このほか、各種の割引切符サービスを利用できるほか、JREPOINTを利用して新幹線を利用できます。これらは次の項目から解説していきます。
eチケットサービスで利用できる割引切符
下記がこのサービスで利用できる切符です。往復割と株主優待割については具体例を上げて説明します。
・えきねっとトクだ値(リンク先で解説) |
・eチケット往復割 |
・eチケット株主優待割 |
・eチケット(大体ジパング)(大体ミドル)大人の休日倶楽部の会員限定 |
・eチケット(JRE BANK優待割) |
eチケット往復割
これは、片道601km以上に適用される往復割引のeチケットです。条件は通常の往復割引と同じです。乗車券の部分のみが10%割引です。
区間 | 通常運賃 | eチケットの往復割引 | |
東京⇔秋田新幹線⇔大曲 | 34,300円 | 32,340円 |
株主優待割
株主優待券を利用することで適用される割引です。eチケットでも利用でき、切符の運賃が40%割引になります。グランクラスは対象外です。金券ショップで優待券を購入した場合は、優待券の優待割引券番号をえきねっとに登録することで利用できます。

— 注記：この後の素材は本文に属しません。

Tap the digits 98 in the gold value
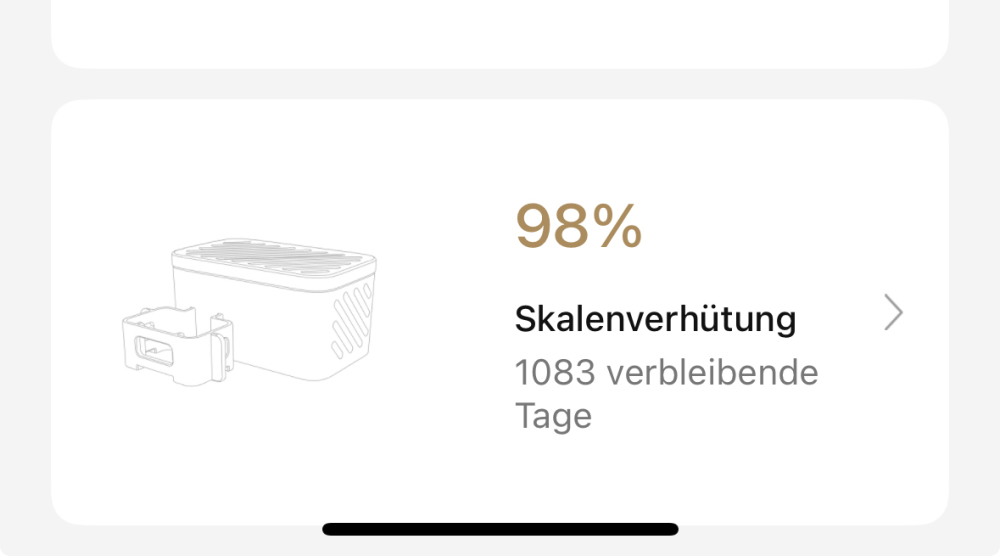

区間 | 通常の運賃 (自由席) | eチケット優待割 (自由席) | |
東京→東北新幹線→白河 | 6,260円 | 3,750円 |
株主優待券についての詳細はこちらで解説しています。
JREPOINTをためてJR東日本の鉄道などを利用できる。JREポイントとは?
eチケットではJREPOINTと呼ばれるポイントを利用して、JR東日本の新幹線、特急、在来線を利用できます。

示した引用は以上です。